Worse, in Kiriakou's case, the Obama Justice Department appears to be covering for one of the most abhorrent crimes of the Bush administration - torture. Despite the flowery rhetoric that got him elected, Obama has a dismal record on accountability for Bush-era wrongdoing:
Criminal prosecutions for officials who authorized or conducted torture and warrantless surveillance: 0
Criminal prosecutions for so-called "leakers," who are more often than not whistleblowers: 6
And, not just whistleblowers, but whistleblowers who exposed secret government surveillance (National Security Agency (NSA) whistleblower Thomas Drake) and torture (Kiriakou). Here's what I had to say in the L.A. Times about the latest in Obama's war on whistleblowers:
"What's missing from all these cases is any allegation that these people have actually caused harm to the United States," said Jesselyn Radack, national security and human rights director for the Government Accountability Project, which represented former National Security Agency official Thomas Drake in an Espionage Act case that collapsed last year.
The Justice Department's criminal complaint charges Kiriakou with one count of violating the Intelligence Identities Protection Act, two counts of violating the Espionage Act, and one count of making false statements. The Justice Department's press release and complaint paint Kiriakou in the worst possible light, but considering the Justice Department's abysmal record on Espionage Act prosecutions (i.e. Tom Drake), the truth about Kiriakou's actions could be radically different from the picture painted in the complaint.
What is already abundantly clear is that Kiriakou is the only person criminally prosecuted in connection to the Bush torture regime, and he helped expose waterboarding, an act Attorney General Holder himself agreed was torture. Whether Kiriakou exposed that the U.S. waterboarded Zubaydah one time or 83 times is a difference of degree, not of kind.
Here's what the American Civil Liberties Union (ACLU), whose lawyers were also targeted as part of the investigation leading to Kiriakou's charging because they tried to identify CIA officers involved in torture to defend Guantanamo detainees, had to say about the indictment:
Anthony Romero, the executive director of the A.C.L.U., said the organization was “relieved” but criticized the opening of the investigation, saying it — and the Obama-era leak investigations more broadly — had had a “chilling effect on defense counsel, government whistle-blowers, and journalists.”
and
ACLU Executive Director Anthony D. Romero called the investigation "incredibly troubling" and said it would have a chilling effect on reporters, whistle-blowers and defense lawyers. Romero criticized "the fact that the government continues to investigate those who research and report on the individuals who committed torture and yet don't prosecute those who undertook that torture."

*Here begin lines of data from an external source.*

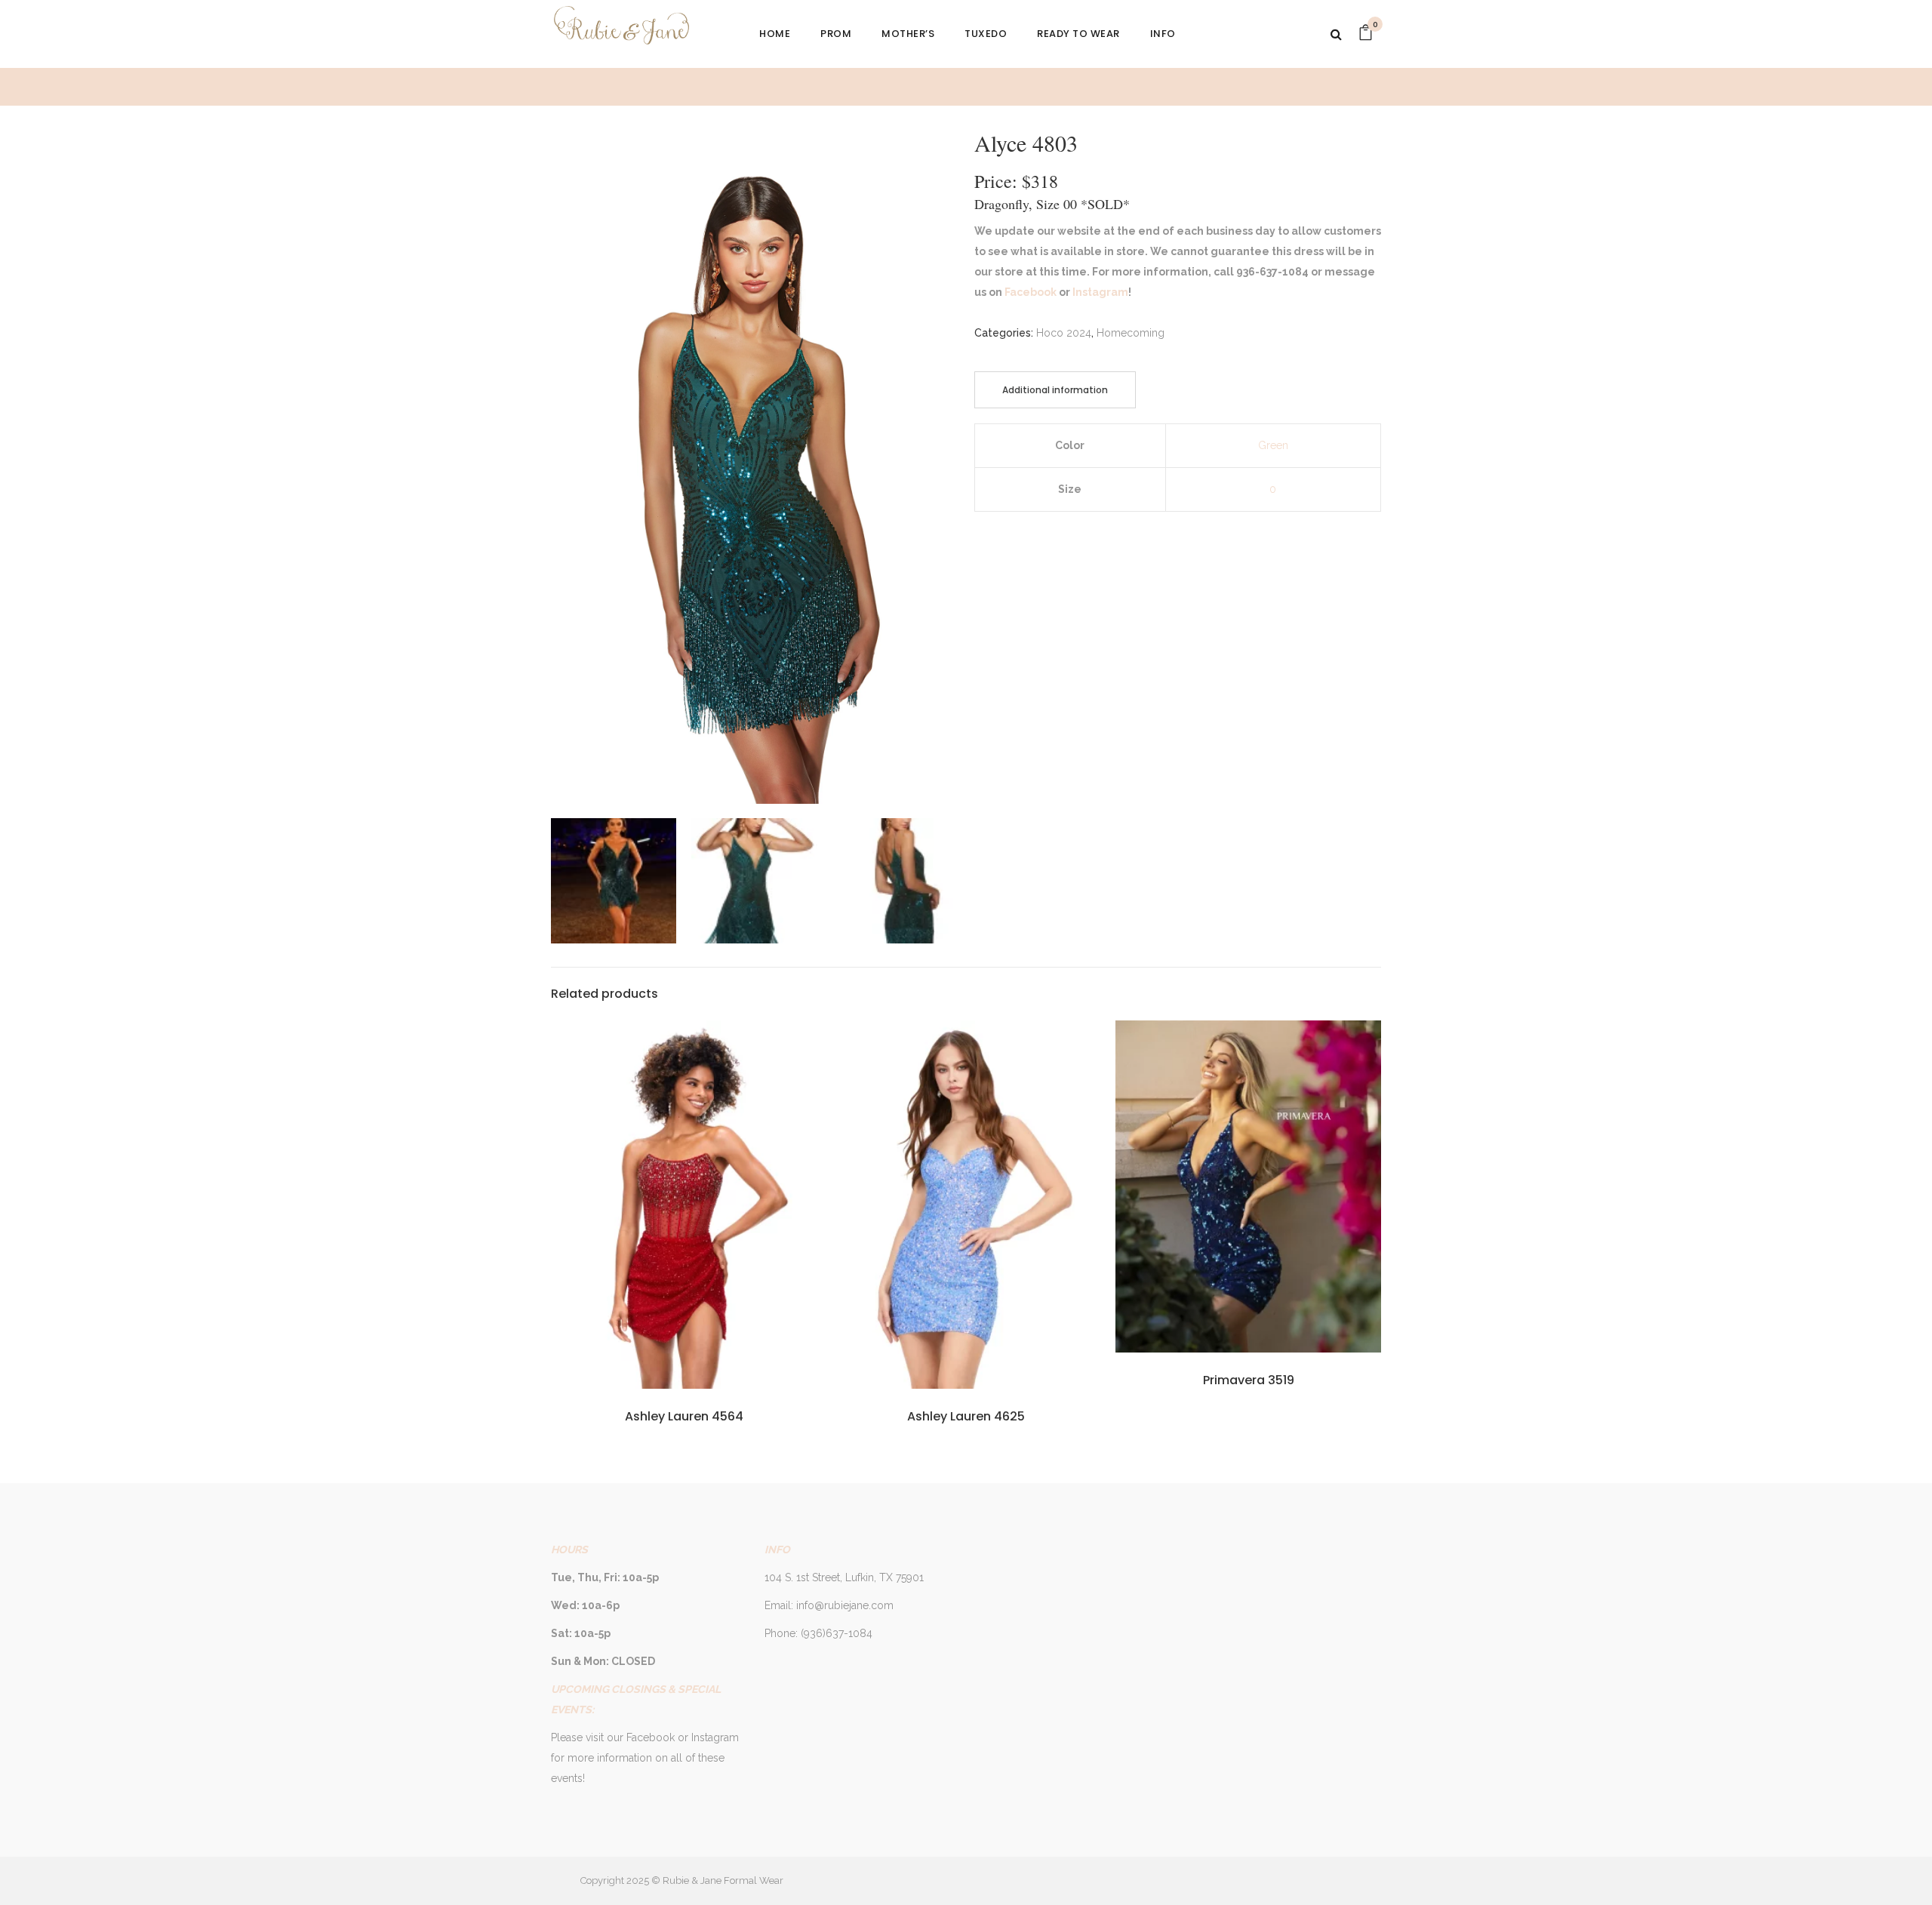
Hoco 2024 (1063, 333)
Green (1273, 445)
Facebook (1029, 292)
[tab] (1055, 389)
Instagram (1099, 292)
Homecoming (1130, 333)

Secrecy expert Steven Aftergood of the Federation of American Scientists also voiced his concern:
“The Justice Department has initiated no prosecutions concerning extreme interrogation methods,” Aftergood said. “But it is now prosecuting an individual who helped bring such events to public light. Is that what we want?”
The Justice Department's claims that respect for the classification system and national security are priories in these prosecutions are belied by the fact that the Obama administration makes good spin out of leaks of supposedly "highly-classified information" when Obama wants to cover his own posterior or grab unprecedented levels of executive power. (i.e. Obama administration's refusal to release the secret Justice Department memo authorizing the assassination of an American citizen without due process, while leaking talking points for the front page of the New York Times OR the minute-by-minute play-by-play of the glorified killing of Osama bin Laden in The New Yorker and coming soon to a theater - I mean movie, not political - near you).
Bottom line: These unprecedented Espionage Act prosecutions are about sending a message to whistleblowers, anti-democratic control of information, and cover up - none of which are legitimate uses for our criminal justice system or the Espionage Act, which was written to target spies not whistleblowers.